[Dataset entries]
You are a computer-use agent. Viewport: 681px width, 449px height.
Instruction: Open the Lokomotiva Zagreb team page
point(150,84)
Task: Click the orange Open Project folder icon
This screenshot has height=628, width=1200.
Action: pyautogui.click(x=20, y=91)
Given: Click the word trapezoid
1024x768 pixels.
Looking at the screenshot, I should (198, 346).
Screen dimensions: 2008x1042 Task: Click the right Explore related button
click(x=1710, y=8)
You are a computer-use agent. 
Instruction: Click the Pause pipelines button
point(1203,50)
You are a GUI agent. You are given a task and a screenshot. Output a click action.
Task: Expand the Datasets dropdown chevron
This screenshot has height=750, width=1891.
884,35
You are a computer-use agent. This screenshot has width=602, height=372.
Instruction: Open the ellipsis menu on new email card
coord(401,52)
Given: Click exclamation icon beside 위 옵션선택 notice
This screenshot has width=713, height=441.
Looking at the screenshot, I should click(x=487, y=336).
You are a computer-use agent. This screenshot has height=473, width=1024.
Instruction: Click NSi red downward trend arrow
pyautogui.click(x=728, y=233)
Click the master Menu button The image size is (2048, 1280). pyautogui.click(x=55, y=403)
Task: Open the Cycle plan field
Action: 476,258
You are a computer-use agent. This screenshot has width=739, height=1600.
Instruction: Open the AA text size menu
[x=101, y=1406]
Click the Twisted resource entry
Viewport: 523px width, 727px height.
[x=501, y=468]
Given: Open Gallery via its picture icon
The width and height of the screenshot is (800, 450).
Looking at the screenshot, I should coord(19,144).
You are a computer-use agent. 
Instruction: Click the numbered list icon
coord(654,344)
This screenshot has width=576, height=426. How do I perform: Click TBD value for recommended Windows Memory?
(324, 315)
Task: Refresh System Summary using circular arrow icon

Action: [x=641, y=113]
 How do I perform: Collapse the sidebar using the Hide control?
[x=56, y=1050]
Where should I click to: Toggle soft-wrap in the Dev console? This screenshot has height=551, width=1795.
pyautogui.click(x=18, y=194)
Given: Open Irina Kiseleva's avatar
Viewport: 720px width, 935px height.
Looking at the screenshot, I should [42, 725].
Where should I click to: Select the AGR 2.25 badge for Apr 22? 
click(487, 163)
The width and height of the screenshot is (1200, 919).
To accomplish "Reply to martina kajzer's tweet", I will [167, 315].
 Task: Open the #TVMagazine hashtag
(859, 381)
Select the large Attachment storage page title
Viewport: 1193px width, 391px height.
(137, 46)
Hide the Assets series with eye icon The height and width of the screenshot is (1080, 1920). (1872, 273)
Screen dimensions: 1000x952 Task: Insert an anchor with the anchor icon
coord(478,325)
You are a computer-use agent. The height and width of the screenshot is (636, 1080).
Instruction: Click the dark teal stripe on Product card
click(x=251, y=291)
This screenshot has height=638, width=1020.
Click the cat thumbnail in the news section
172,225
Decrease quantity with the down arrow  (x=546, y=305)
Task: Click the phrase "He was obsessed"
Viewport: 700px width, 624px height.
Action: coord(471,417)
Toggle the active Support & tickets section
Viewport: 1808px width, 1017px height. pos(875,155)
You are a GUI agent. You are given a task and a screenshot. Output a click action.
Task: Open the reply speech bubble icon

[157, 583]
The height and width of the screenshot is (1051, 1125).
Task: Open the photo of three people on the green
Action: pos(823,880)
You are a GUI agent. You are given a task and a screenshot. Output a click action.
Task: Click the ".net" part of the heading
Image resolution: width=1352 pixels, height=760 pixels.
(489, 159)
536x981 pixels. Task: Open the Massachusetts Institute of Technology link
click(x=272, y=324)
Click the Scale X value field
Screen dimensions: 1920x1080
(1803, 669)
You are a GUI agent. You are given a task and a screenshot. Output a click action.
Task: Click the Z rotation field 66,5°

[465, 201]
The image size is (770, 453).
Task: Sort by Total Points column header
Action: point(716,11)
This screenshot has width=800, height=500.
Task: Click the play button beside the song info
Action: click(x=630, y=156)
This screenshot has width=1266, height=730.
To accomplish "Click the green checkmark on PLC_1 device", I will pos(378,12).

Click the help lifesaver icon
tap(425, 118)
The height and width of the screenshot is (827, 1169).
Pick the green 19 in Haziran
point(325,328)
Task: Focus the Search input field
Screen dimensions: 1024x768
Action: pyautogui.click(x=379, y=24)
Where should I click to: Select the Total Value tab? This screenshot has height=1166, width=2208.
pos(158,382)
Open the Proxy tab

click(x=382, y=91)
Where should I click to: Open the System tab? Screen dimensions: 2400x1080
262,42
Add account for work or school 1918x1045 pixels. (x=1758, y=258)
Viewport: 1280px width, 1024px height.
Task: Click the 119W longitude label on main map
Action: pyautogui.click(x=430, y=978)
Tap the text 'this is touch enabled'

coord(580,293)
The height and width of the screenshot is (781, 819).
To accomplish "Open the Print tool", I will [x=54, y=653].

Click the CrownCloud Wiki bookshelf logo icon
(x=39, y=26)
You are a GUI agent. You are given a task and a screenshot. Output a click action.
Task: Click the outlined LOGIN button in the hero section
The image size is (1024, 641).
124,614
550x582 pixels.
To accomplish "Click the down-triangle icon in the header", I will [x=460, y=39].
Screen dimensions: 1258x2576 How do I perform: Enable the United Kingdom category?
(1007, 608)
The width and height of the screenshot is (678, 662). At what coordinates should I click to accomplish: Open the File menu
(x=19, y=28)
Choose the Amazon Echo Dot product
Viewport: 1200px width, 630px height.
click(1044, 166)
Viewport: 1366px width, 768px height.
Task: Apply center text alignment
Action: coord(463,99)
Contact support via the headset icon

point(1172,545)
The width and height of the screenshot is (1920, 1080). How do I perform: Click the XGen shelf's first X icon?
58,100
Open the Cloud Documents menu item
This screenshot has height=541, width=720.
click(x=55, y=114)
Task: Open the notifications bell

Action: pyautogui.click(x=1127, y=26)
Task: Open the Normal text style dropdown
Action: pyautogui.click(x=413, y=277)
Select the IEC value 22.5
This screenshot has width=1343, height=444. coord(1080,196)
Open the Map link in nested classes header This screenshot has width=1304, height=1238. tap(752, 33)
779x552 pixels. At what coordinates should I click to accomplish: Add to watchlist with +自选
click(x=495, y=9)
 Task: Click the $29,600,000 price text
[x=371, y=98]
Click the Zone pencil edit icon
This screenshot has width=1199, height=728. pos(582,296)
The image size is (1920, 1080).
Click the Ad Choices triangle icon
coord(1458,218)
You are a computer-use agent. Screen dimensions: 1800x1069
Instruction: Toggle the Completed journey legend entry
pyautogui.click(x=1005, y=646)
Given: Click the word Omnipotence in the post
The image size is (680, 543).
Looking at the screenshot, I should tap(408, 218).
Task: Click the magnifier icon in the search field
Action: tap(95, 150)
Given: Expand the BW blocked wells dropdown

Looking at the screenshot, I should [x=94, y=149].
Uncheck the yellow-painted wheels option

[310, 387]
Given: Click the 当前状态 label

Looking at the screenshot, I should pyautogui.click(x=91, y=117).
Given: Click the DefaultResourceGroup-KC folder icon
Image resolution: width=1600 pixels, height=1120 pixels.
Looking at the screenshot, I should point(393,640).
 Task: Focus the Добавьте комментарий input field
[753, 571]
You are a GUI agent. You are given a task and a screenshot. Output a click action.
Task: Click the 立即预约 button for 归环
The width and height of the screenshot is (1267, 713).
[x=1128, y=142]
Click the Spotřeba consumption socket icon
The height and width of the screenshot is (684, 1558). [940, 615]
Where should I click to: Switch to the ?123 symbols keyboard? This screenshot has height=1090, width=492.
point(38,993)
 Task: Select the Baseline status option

WHAT YOU NEED TO DO: Copy all of the rows above verbatim, line for line.

OUTPUT:
You are a computer-use agent. Viewport: 681px width, 449px height.
Instruction: Open the Lokomotiva Zagreb team page
point(150,84)
Task: Click the orange Open Project folder icon
This screenshot has height=628, width=1200.
Action: pyautogui.click(x=20, y=91)
Given: Click the word trapezoid
1024x768 pixels.
Looking at the screenshot, I should (198, 346).
Screen dimensions: 2008x1042 Task: Click the right Explore related button
click(x=1710, y=8)
You are a computer-use agent. 
Instruction: Click the Pause pipelines button
point(1203,50)
You are a GUI agent. You are given a task and a screenshot. Output a click action.
Task: Expand the Datasets dropdown chevron
This screenshot has height=750, width=1891.
884,35
You are a computer-use agent. This screenshot has width=602, height=372.
Instruction: Open the ellipsis menu on new email card
coord(401,52)
Given: Click exclamation icon beside 위 옵션선택 notice
This screenshot has width=713, height=441.
Looking at the screenshot, I should click(x=487, y=336).
You are a computer-use agent. This screenshot has height=473, width=1024.
Instruction: Click NSi red downward trend arrow
pyautogui.click(x=728, y=233)
Click the master Menu button The image size is (2048, 1280). pyautogui.click(x=55, y=403)
Task: Open the Cycle plan field
Action: 476,258
You are a computer-use agent. This screenshot has width=739, height=1600.
Instruction: Open the AA text size menu
[x=101, y=1406]
Click the Twisted resource entry
Viewport: 523px width, 727px height.
[x=501, y=468]
Given: Open Gallery via its picture icon
The width and height of the screenshot is (800, 450).
Looking at the screenshot, I should coord(19,144).
You are a computer-use agent. 
Instruction: Click the numbered list icon
coord(654,344)
This screenshot has width=576, height=426. How do I perform: Click TBD value for recommended Windows Memory?
(324, 315)
Task: Refresh System Summary using circular arrow icon

Action: [x=641, y=113]
 How do I perform: Collapse the sidebar using the Hide control?
[x=56, y=1050]
Where should I click to: Toggle soft-wrap in the Dev console? This screenshot has height=551, width=1795.
pyautogui.click(x=18, y=194)
Given: Open Irina Kiseleva's avatar
Viewport: 720px width, 935px height.
Looking at the screenshot, I should [42, 725].
Where should I click to: Select the AGR 2.25 badge for Apr 22? 
click(487, 163)
The width and height of the screenshot is (1200, 919).
To accomplish "Reply to martina kajzer's tweet", I will [167, 315].
 Task: Open the #TVMagazine hashtag
(859, 381)
Select the large Attachment storage page title
Viewport: 1193px width, 391px height.
(137, 46)
Hide the Assets series with eye icon The height and width of the screenshot is (1080, 1920). (1872, 273)
Screen dimensions: 1000x952 Task: Insert an anchor with the anchor icon
coord(478,325)
You are a computer-use agent. The height and width of the screenshot is (636, 1080).
Instruction: Click the dark teal stripe on Product card
click(x=251, y=291)
This screenshot has height=638, width=1020.
Click the cat thumbnail in the news section
172,225
Decrease quantity with the down arrow  (x=546, y=305)
Task: Click the phrase "He was obsessed"
Viewport: 700px width, 624px height.
Action: coord(471,417)
Toggle the active Support & tickets section
Viewport: 1808px width, 1017px height. pos(875,155)
You are a GUI agent. You are given a task and a screenshot. Output a click action.
Task: Open the reply speech bubble icon

[157, 583]
The height and width of the screenshot is (1051, 1125).
Task: Open the photo of three people on the green
Action: pos(823,880)
You are a GUI agent. You are given a task and a screenshot. Output a click action.
Task: Click the ".net" part of the heading
Image resolution: width=1352 pixels, height=760 pixels.
(489, 159)
536x981 pixels. Task: Open the Massachusetts Institute of Technology link
click(x=272, y=324)
Click the Scale X value field
Screen dimensions: 1920x1080
(1803, 669)
You are a GUI agent. You are given a task and a screenshot. Output a click action.
Task: Click the Z rotation field 66,5°

[465, 201]
The image size is (770, 453).
Task: Sort by Total Points column header
Action: point(716,11)
This screenshot has width=800, height=500.
Task: Click the play button beside the song info
Action: click(x=630, y=156)
This screenshot has width=1266, height=730.
To accomplish "Click the green checkmark on PLC_1 device", I will pos(378,12).

Click the help lifesaver icon
tap(425, 118)
The height and width of the screenshot is (827, 1169).
Pick the green 19 in Haziran
point(325,328)
Task: Focus the Search input field
Screen dimensions: 1024x768
Action: pyautogui.click(x=379, y=24)
Where should I click to: Select the Total Value tab? This screenshot has height=1166, width=2208.
pos(158,382)
Open the Proxy tab

click(x=382, y=91)
Where should I click to: Open the System tab? Screen dimensions: 2400x1080
262,42
Add account for work or school 1918x1045 pixels. (x=1758, y=258)
Viewport: 1280px width, 1024px height.
Task: Click the 119W longitude label on main map
Action: pyautogui.click(x=430, y=978)
Tap the text 'this is touch enabled'

coord(580,293)
The height and width of the screenshot is (781, 819).
To accomplish "Open the Print tool", I will [x=54, y=653].

Click the CrownCloud Wiki bookshelf logo icon
(x=39, y=26)
You are a GUI agent. You are given a task and a screenshot. Output a click action.
Task: Click the outlined LOGIN button in the hero section
The image size is (1024, 641).
124,614
550x582 pixels.
To accomplish "Click the down-triangle icon in the header", I will [x=460, y=39].
Screen dimensions: 1258x2576 How do I perform: Enable the United Kingdom category?
(1007, 608)
The width and height of the screenshot is (678, 662). At what coordinates should I click to accomplish: Open the File menu
(x=19, y=28)
Choose the Amazon Echo Dot product
Viewport: 1200px width, 630px height.
click(1044, 166)
Viewport: 1366px width, 768px height.
Task: Apply center text alignment
Action: coord(463,99)
Contact support via the headset icon

point(1172,545)
The width and height of the screenshot is (1920, 1080). How do I perform: Click the XGen shelf's first X icon?
58,100
Open the Cloud Documents menu item
This screenshot has height=541, width=720.
click(x=55, y=114)
Task: Open the notifications bell

Action: pyautogui.click(x=1127, y=26)
Task: Open the Normal text style dropdown
Action: pyautogui.click(x=413, y=277)
Select the IEC value 22.5
This screenshot has width=1343, height=444. coord(1080,196)
Open the Map link in nested classes header This screenshot has width=1304, height=1238. tap(752, 33)
779x552 pixels. At what coordinates should I click to accomplish: Add to watchlist with +自选
click(x=495, y=9)
 Task: Click the $29,600,000 price text
[x=371, y=98]
Click the Zone pencil edit icon
This screenshot has width=1199, height=728. pos(582,296)
The image size is (1920, 1080).
Click the Ad Choices triangle icon
coord(1458,218)
You are a computer-use agent. Screen dimensions: 1800x1069
Instruction: Toggle the Completed journey legend entry
pyautogui.click(x=1005, y=646)
Given: Click the word Omnipotence in the post
The image size is (680, 543).
Looking at the screenshot, I should tap(408, 218).
Task: Click the magnifier icon in the search field
Action: tap(95, 150)
Given: Expand the BW blocked wells dropdown

Looking at the screenshot, I should [x=94, y=149].
Uncheck the yellow-painted wheels option

[310, 387]
Given: Click the 当前状态 label

Looking at the screenshot, I should pyautogui.click(x=91, y=117).
Given: Click the DefaultResourceGroup-KC folder icon
Image resolution: width=1600 pixels, height=1120 pixels.
Looking at the screenshot, I should point(393,640).
 Task: Focus the Добавьте комментарий input field
[753, 571]
You are a GUI agent. You are given a task and a screenshot. Output a click action.
Task: Click the 立即预约 button for 归环
The width and height of the screenshot is (1267, 713).
[x=1128, y=142]
Click the Spotřeba consumption socket icon
The height and width of the screenshot is (684, 1558). [940, 615]
Where should I click to: Switch to the ?123 symbols keyboard? This screenshot has height=1090, width=492.
point(38,993)
 Task: Select the Baseline status option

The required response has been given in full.